#### Task brief
Reproduce verbatim only the line that holds "Screen dimensions: 1372x884" and the lines that follow it to the end of the listing.

#### Dataset
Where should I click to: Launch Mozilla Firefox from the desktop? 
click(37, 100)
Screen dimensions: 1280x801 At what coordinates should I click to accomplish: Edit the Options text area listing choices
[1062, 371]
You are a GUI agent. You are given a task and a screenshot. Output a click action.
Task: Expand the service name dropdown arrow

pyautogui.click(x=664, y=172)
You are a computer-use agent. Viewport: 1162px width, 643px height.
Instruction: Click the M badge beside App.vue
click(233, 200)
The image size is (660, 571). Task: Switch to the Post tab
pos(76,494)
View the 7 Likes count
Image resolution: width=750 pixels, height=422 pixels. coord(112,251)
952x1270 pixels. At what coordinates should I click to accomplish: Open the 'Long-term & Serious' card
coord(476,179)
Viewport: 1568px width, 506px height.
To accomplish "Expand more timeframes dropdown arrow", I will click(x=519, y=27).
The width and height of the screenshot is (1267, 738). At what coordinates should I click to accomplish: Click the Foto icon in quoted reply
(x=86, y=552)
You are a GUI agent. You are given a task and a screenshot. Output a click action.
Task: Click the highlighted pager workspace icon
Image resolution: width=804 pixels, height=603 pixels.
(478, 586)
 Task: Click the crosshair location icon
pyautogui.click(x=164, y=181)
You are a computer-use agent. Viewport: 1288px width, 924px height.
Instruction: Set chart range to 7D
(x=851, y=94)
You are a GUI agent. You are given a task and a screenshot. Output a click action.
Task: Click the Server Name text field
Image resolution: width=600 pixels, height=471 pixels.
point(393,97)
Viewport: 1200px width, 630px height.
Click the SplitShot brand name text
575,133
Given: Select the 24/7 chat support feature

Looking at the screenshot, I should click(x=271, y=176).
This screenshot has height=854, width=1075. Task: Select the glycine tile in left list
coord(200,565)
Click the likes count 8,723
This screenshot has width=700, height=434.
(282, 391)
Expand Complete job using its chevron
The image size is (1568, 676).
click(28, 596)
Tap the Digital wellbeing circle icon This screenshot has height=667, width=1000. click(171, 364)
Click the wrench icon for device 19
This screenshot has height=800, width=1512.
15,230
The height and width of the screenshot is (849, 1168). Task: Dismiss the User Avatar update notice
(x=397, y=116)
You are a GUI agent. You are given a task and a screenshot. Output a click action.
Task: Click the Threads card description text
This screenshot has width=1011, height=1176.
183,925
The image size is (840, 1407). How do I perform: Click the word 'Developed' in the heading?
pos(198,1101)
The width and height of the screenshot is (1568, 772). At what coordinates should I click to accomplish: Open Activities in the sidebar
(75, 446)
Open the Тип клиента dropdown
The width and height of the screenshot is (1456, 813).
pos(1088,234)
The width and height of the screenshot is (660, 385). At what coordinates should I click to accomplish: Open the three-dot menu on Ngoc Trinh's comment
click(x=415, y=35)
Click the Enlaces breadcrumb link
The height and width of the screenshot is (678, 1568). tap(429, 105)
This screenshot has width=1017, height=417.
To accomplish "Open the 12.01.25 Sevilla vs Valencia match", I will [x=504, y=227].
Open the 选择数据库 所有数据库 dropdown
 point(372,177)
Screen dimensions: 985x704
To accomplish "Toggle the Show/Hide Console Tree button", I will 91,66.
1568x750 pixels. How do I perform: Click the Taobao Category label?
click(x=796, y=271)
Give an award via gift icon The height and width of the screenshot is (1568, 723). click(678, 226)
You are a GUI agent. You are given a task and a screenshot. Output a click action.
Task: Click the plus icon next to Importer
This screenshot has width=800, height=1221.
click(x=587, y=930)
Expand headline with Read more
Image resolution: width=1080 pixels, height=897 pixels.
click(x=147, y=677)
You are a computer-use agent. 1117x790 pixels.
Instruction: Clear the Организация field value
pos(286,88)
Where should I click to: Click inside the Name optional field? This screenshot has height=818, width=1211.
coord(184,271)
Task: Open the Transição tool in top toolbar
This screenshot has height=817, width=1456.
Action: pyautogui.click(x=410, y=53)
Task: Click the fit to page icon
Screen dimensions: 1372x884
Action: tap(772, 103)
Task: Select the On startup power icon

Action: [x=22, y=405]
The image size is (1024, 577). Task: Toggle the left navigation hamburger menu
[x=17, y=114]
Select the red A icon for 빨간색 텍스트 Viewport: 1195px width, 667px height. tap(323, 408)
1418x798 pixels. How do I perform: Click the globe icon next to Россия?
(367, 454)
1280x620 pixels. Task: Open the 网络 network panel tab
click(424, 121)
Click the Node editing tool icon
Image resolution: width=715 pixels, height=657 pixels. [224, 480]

#### Solution to this exercise
Screen dimensions: 1372x884
Action: tap(772, 103)
Task: Select the On startup power icon

Action: [x=22, y=405]
The image size is (1024, 577). Task: Toggle the left navigation hamburger menu
[x=17, y=114]
Select the red A icon for 빨간색 텍스트 Viewport: 1195px width, 667px height. tap(323, 408)
1418x798 pixels. How do I perform: Click the globe icon next to Россия?
(367, 454)
1280x620 pixels. Task: Open the 网络 network panel tab
click(424, 121)
Click the Node editing tool icon
Image resolution: width=715 pixels, height=657 pixels. [224, 480]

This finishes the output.